Republican vice presidential candidate JD Vance compared Vice President Kamala Harris to a teenage beauty pageant on Thursday.
In response to Harris’ first interview with a professional reporter since becoming the Democratic presidential nominee, Vance posted an infamous clip of the Miss Teen USA contestant struggling to answer a question in 2007.
“BREAKING: Got the full Kamala Harris CNN interview,” Vance wrote on social media, including a video of then-18-year-old Caitlin Upton stuttering incoherently through an answer about why some Americans apparently can’t find the United States on a map.
Upton, an honor student, was widely mocked for her response in 2007. In a later interview, she said she just froze. “Personally, my friend and I know exactly where the United States is on the map,” he said.
It’s notable that presidential candidate Harris is compared to an old clip of a teenager in a beauty pageant — an inherently gendered activity that often carries the false stereotype that the contestants are ignorant or stupid. Although Upton’s puzzling response made headlines at the time, she hasn’t been in the public eye since.
In an interview with CNN on Thursday, Harris said his “values haven’t changed” even as he has moved away from some of the more progressive positions he took in the 2019 and 2020 Democratic primaries, such as the Green New Deal.
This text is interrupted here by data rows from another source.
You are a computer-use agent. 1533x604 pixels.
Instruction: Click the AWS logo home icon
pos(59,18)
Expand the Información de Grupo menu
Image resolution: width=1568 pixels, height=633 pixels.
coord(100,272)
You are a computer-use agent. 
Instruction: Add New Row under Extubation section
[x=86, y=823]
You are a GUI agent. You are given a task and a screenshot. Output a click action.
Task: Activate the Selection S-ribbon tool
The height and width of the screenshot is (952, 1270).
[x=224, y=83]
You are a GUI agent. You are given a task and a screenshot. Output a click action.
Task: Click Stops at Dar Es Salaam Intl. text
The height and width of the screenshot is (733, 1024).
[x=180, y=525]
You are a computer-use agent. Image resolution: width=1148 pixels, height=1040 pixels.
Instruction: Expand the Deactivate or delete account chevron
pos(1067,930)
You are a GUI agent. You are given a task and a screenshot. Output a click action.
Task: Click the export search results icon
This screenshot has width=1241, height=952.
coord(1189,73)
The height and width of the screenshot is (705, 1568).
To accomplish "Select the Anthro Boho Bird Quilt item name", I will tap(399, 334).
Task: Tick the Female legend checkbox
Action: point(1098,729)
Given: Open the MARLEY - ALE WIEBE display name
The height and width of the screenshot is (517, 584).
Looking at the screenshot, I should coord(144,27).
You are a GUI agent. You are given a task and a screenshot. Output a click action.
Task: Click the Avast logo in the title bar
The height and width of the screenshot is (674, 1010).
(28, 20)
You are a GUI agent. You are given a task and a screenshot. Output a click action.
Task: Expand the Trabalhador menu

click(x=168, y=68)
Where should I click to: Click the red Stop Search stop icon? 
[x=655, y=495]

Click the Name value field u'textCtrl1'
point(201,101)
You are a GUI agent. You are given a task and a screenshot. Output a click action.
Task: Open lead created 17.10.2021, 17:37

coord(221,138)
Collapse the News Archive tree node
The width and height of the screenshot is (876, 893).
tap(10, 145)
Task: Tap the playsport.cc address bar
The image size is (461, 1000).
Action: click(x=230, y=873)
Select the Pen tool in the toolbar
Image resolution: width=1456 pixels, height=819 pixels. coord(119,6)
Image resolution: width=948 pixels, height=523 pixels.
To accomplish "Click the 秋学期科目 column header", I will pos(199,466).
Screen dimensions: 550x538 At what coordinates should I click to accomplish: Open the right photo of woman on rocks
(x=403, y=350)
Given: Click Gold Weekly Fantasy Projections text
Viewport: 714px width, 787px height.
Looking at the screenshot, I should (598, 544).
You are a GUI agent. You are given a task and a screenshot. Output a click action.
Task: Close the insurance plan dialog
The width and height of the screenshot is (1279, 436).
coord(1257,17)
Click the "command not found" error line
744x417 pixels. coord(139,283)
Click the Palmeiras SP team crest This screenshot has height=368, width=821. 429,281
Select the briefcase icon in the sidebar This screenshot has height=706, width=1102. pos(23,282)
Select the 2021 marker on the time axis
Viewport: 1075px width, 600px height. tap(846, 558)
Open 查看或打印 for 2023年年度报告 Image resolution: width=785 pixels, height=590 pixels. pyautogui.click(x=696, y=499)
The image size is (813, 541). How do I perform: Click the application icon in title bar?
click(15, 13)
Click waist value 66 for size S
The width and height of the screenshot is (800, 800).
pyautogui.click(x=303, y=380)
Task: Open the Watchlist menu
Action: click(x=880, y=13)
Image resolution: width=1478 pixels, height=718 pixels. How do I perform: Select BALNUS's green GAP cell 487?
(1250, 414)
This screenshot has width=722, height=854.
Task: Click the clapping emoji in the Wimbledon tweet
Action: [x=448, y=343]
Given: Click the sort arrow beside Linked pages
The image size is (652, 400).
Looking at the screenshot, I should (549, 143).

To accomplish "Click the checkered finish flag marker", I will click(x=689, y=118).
“I’ve always believed and worked on the fact that the climate crisis is real, that it’s an urgent issue to which we should apply metrics that include meeting deadlines,” Harris said.
Harris is only the second woman to run for president of a major political party, but Donald Trump has repeatedly attacked her intelligence and suggested she used sexual favors to advance her political career. In his joking post on Thursday, Vance appears to lean toward such a personal attack — not that he’s new to mean comments.
In 2021, when he was running for the Senate, Vance described Harris and other top Democrats as “childless cat ladies” who are unhappy because they don’t have children. On Wednesday, he said he “can go to hell.”
It’s probably no coincidence that according to opinion polls, female voters support the Democratic ticket by as much as 16 percentage points. Reproductive health care has been a major campaign issue, and Trump has tried to bridge the gap by softening the Republican Party’s anti-abortion rhetoric and pledging support for IVF, which is at risk due to right-wing court rulings.